The plot of "Serenity" is fairly simple: the crew of the Firefly-class ship Serenity, led by Captain Malcolm "Mal" Reynolds (Nathan Fillion), discover that the mindless, deadly Reavers that terrorize every part of outer space were actually Alliance civilians mutated by accident during a very unscrupulous, planet-wide pharmaceutical trial. They created a calming chemical that was supposed to placate the people of the planet Miranda, but instead most of them grew so calm that they just laid down and died. A small percentage, however, became ultra-violent cannibals: the Reavers.
Mal and the crew take the information to their associate, Mr. Universe (David Krumholtz), who has incredible communications tech and can spread the message galaxy-wide. He's the one who says "you can't stop the signal," and even though several characters sacrifice their lives to get that signal out, they do manage to share the truth with everyone. Information is power, and they delivered that power to the people. It's a rousing story that leaves you feeling mostly good about our heroes, but it's not without its issues, including an unnecessary character death, some problems with its version of history, and Whedon's less-than-stellar legacy.
Plans For More
Each of the members of the crew of the Serenity are lovable in their own way, but the ship's pilot, Wash (Alan Tudyk) was probably the biggest fan favorite. He was jovial and funny, married to the ship's tough-as-nails ex-Browncoat first mate Zoë (Gina Torres), and frequently played with toy dinosaurs in the cockpit. At the end of "Serenity," Wash dies rather horrifically when the ship crashes and he's impaled in the crash. He wasn't the film's first major death, either, as Shepherd Book (Ron Glass) also died earlier in the movie. The double-dose of deaths was frustrating for fans, who wanted to imagine Wash and Zoë living out their lives together. In the end, it turns out that the pilot's death wasn't necessitated by any sort of creative decision, but happened because Tudyk had other commitments and couldn't sign on for Whedon's planned sequels.

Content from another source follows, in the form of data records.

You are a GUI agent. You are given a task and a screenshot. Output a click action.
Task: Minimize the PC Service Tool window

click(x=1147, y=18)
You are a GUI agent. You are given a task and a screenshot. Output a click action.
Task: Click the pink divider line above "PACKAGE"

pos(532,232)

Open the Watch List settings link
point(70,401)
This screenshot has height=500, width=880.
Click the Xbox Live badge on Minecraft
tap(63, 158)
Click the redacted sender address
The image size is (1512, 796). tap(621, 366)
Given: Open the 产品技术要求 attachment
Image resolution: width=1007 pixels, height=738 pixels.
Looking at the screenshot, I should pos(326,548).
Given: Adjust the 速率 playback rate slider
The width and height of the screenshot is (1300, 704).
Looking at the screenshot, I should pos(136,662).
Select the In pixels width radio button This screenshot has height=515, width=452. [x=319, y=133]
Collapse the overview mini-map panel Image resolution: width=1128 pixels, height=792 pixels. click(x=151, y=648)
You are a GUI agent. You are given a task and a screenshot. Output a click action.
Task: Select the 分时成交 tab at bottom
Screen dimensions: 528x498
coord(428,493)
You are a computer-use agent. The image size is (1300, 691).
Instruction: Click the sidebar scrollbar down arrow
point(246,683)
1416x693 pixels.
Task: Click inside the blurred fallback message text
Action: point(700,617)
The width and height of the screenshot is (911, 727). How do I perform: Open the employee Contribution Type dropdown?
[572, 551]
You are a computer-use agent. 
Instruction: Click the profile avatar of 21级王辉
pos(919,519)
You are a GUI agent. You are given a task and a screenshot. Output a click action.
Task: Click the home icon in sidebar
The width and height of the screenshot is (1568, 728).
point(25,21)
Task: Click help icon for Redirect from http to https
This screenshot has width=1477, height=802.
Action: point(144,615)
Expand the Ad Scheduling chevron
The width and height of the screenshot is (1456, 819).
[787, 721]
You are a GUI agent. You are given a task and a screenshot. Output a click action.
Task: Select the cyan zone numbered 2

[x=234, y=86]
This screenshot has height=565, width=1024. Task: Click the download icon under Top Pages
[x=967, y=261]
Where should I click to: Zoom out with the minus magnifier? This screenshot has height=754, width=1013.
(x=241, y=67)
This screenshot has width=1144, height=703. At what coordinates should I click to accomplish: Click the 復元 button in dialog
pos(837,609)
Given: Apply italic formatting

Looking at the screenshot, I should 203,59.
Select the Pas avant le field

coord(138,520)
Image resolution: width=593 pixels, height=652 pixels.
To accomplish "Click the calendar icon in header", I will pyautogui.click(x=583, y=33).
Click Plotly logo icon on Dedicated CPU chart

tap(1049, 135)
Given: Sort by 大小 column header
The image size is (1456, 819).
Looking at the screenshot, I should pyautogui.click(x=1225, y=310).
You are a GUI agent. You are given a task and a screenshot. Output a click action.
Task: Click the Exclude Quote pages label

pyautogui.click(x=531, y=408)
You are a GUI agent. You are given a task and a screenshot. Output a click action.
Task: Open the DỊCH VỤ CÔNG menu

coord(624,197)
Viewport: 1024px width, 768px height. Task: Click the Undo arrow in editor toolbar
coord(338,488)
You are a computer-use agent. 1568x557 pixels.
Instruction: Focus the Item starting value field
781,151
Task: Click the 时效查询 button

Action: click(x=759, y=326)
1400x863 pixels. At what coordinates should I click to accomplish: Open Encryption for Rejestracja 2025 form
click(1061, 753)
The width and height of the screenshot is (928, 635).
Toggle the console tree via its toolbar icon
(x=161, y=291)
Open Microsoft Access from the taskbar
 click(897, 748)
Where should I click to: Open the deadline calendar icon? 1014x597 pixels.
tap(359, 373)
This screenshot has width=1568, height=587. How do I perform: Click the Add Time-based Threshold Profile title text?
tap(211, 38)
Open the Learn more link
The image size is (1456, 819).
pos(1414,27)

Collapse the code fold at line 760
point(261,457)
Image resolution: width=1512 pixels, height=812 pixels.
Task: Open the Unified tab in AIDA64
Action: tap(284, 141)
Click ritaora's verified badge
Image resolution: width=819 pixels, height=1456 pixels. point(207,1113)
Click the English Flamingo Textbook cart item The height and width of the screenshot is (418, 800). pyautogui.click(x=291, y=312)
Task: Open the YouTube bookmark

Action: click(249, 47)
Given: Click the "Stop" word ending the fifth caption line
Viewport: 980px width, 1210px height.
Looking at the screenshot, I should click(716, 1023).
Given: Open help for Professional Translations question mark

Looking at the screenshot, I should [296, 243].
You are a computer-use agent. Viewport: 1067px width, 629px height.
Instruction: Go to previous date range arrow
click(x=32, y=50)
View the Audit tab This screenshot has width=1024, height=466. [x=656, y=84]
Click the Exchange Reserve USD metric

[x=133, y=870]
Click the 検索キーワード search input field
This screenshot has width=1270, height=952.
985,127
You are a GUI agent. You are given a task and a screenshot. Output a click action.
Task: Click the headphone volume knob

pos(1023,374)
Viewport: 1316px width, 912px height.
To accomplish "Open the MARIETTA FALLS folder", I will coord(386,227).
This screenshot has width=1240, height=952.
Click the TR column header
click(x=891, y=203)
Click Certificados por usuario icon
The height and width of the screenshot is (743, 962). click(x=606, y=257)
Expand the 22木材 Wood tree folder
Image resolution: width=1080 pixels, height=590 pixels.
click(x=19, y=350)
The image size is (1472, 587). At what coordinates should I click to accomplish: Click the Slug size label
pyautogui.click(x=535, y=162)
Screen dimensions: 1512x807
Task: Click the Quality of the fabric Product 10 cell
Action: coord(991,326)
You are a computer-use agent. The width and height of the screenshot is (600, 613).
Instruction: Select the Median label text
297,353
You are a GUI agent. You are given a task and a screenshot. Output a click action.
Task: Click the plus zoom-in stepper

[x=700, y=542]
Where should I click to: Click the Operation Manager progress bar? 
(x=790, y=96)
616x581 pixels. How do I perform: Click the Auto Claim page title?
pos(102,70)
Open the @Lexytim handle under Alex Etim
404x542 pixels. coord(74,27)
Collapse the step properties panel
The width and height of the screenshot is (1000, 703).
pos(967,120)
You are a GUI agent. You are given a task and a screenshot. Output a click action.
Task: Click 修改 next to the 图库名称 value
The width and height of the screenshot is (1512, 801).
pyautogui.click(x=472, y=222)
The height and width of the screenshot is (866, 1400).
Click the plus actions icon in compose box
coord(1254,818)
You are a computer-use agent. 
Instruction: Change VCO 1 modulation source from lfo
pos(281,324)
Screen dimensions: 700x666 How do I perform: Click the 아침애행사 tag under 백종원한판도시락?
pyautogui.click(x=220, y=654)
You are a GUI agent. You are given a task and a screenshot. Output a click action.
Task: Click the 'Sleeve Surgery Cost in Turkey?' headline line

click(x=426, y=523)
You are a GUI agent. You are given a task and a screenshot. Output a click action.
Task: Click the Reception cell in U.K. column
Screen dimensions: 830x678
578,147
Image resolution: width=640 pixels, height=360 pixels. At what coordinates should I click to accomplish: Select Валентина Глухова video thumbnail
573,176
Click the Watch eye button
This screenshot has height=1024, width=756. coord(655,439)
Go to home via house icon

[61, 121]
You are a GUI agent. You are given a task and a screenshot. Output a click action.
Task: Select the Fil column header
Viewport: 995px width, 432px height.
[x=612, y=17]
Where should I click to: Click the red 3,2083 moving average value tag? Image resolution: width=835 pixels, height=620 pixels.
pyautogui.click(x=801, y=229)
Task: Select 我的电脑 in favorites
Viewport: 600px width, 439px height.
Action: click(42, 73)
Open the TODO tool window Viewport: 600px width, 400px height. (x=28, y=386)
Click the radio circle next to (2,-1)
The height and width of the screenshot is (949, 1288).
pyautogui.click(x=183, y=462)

Unfortunately, "Serenity" barely made its budget back at the box office, and the film's appreciation has been tainted in retrospect because of the show and its creator's complicated legacy. The series tried to be an allegory for the American Civil War that unfortunately falls rather flat when you realize that the Browncoats are romanticized versions of the Confederacy, and later down the line, Whedon came under fire for his behavior on the set of "Justice League."
Emboldening Future Fandoms
"Serenity" made a big splash among fans, but its mixed legacy and less-than-stellar box office turnout meant that the beloved spaceship would never fly again. There have been official comic book adaptations and novelizations, but the story of the Serenity and its plucky crew came to an end on the big and small screen with the movie. Where the film had a larger impact, however, was in fan circles.
Fans of other cancelled or altered properties looked to "Serenity" getting made as a green light for their own fan campaigns. Ironically enough, Whedon's biggest detractors pulled from the same playbook in trying to get his version of "Justice League" pulled in favor of original director Zack Snyder's cut of the film. Would the Snydercut crew have been as loud or as emboldened in a world where Whedon's own fan campaign hadn't gotten a movie made? The world may never know, but it must have helped. Some "Firefly" fans have even continued to try and rally and get the show brought back, or have another movie made, to the point that some of the show's stars just want to move on.
Fandoms will always be passionate, and fans of shows or movies that get canceled or changed will always try their best to save their faves, but "Serenity" was the result of one of the biggest, boldest, and arguably most impactful fan campaigns of all time, for better or worse.